**Excerpt provided**
=== Section Start ===
Thank you so much for your letter. I really appreciate hearing from you directly and your support and love are very important to me, so I’m glad to hear I’m always in your thoughts! To turn around what you said—I have been blessed with exceptional parents and you both have really come through for us during this time. Even on a very practical level, by the way, you have been helping me medically because your financial help allows David to not work in the clinic, where he would be exposed to many nasty bugs. We are both sure that our “stay-at-home” lives have prevented several infections and hospitalizations during my immune-suppressed times—a real luxury for which we are so grateful. But of course, the most important help of all is how much love and positivity you have expressed to both of us.
I have heard many stories of parents withdrawing from their children when serious illness comes because they can’t handle the uncertainty and pain. So they lapse into pessimism and the avoidance of hope, prematurely beginning to grieve even before the outcome is known! It’s true that hope is a risky thing since it always carries with it the possibility of disappointment, or a sense of “failure” if you turn out to be wrong. The seductive song of pessimism is, “If things go badly, at least you will have been right, and you’ll have had a long time to prepare; if things go well, you’ll be pleasantly surprised!” But this attitude is unhelpful and flawed, I think since it works against hope and the power of positive self-fulfilling prophecies. I believe that even though hope is riskier, it is the brave and necessary path, and that hope is a practical and useful force to harness. Certainly, this seems to be true for physiology and the body.
=== Section End ===
**Data**
=== Section Start ===
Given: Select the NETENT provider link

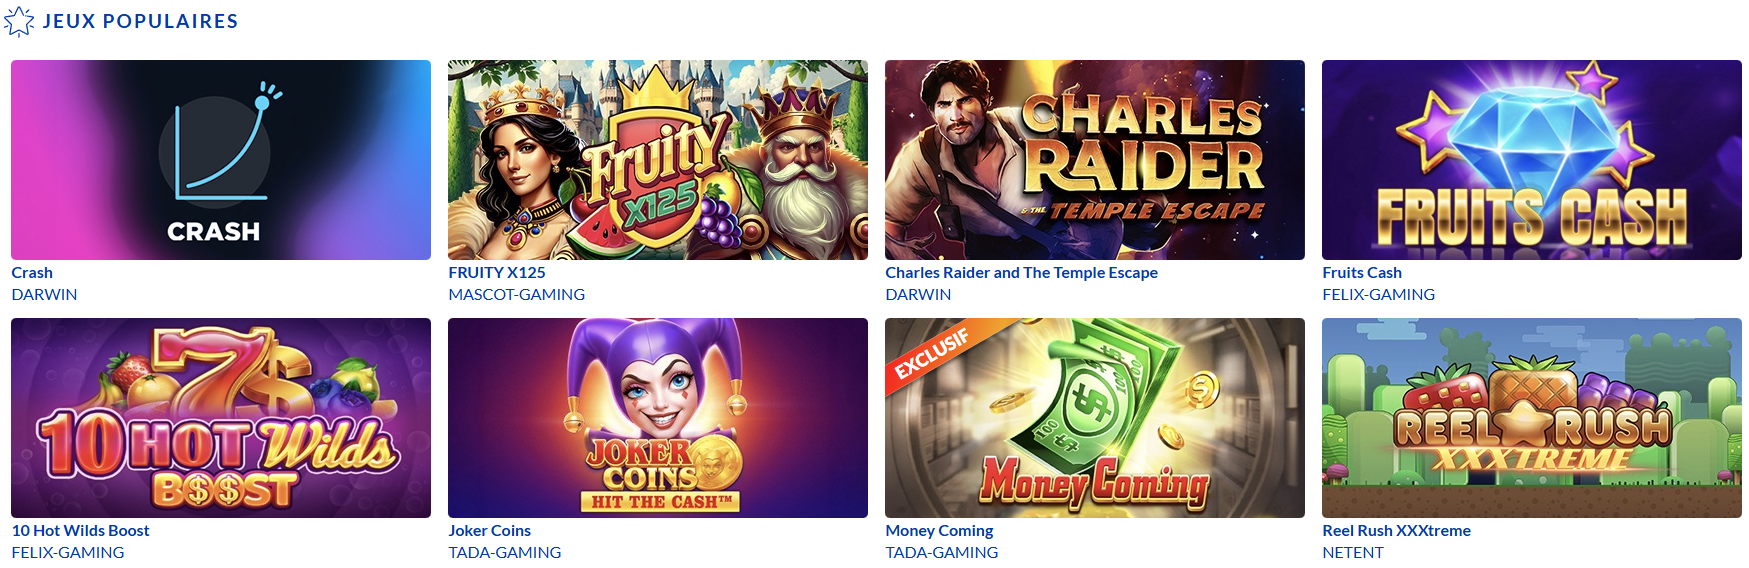Looking at the screenshot, I should coord(1353,552).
=== Section End ===
**Assignment**
Please copy the letter from "Thank you so" to "both of us.", putting "privilege" in place of "luxury".

**Solution**
Thank you so much for your letter. I really appreciate hearing from you directly and your support and love are very important to me, so I’m glad to hear I’m always in your thoughts! To turn around what you said—I have been blessed with exceptional parents and you both have really come through for us during this time. Even on a very practical level, by the way, you have been helping me medically because your financial help allows David to not work in the clinic, where he would be exposed to many nasty bugs. We are both sure that our “stay-at-home” lives have prevented several infections and hospitalizations during my immune-suppressed times—a real privilege for which we are so grateful. But of course, the most important help of all is how much love and positivity you have expressed to both of us.